The Greatest Writers In The World Of Mystery Invite You To The Main Event!
And here’s the starting lineup:
ISAAC ASIMOV examines the ulterior motives of “The Man Who Prenteded to Like Baseball.”
ANTHONY BOUCHER takes us into a deadly scrimmage at the “Coffin Corner.”
REX STOUT tosses a curveball at our puzzled heads and promises “This Won’t Kill You.”
WALTER TEVIS takes us behind the 8-ball and into the story that inspired the film The Hustler.
ED McBAIN has us snowblind and worried on the slopes of “Storm.”
JACK RITCHIE has us ducking punches and praying for the bell in “The Return of Cardula.”
JOHN D. MacDONALD strikes a deadly chord and spares no suspense in “Dead on the Pin.”
ELLERY QUEEN tackles a difficult case in “Trojan Horse.”
plus eleven more gems of mystery, mayhem and unsportsmanlike behavior.
How, how, oh how can one not adore a book that actually has a P.G. Wodehouse story in it—and one about Bertie Wooster and Jeeves, to boot?
It ain’t easy, but I seem to have managed it nonetheless.
As usual, I’m less than sanguine about reviewing a mystery anthology because I’m not a big fan of the genre. The stories here seem reasonably good to me, but none really caught my attention overwhelmingly. Even the Wodehouse piece ("Without the Option") is not among his best, and has only the most tenuous connection to sports, anyway.

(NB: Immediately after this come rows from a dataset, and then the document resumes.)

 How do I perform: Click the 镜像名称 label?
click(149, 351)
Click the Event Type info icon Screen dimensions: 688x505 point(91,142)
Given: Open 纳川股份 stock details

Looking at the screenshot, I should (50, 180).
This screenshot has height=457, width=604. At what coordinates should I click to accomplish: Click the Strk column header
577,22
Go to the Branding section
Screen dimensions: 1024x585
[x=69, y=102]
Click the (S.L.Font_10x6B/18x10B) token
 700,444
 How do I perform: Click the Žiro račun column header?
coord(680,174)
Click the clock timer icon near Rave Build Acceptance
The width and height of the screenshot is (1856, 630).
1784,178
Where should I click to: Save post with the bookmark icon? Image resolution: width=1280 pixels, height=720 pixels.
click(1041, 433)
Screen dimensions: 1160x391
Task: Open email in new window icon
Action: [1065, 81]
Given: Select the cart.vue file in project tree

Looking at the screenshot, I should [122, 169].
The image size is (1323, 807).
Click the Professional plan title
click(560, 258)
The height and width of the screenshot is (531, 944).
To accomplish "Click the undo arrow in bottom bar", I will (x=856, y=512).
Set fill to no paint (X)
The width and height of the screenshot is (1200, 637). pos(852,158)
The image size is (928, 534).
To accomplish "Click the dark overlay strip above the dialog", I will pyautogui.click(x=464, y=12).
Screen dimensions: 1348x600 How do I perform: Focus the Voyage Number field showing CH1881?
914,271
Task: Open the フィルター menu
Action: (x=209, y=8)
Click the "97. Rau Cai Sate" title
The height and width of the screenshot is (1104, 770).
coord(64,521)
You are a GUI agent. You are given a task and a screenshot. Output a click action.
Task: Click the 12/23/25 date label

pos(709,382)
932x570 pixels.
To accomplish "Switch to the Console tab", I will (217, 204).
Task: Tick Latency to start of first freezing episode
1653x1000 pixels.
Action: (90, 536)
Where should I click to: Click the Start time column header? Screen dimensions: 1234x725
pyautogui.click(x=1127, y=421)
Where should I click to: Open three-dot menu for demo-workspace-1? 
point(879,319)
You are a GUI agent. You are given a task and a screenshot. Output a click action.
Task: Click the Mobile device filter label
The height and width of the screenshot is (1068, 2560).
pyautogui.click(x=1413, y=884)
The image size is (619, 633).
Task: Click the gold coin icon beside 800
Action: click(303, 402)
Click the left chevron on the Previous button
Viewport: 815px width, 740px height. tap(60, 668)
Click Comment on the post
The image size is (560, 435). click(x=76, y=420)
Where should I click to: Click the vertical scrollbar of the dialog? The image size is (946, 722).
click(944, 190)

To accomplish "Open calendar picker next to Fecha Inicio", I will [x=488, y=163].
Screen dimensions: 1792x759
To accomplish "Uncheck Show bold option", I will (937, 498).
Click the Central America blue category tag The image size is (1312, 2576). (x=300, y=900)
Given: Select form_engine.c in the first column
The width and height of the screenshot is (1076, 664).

Unfortunately, Asimov is in this anthology, with “The Man Who Pretended to Like Baseball,” aka “The Woman in the Bar.” I don’t like this story, no sir, not at all. I can barely manage to work my way through it, and inasmuch as it’s the first story in the anthology (and the Wodehouse story the last one), this book had two strikes against it the moment it got up to bat.
(Plus I really don’t like any sports, myself.)
So I don’t enjoy this anthology at all, I wish it had never seen the light of day, but I’m prejudiced against it and know it. Make of that what you will.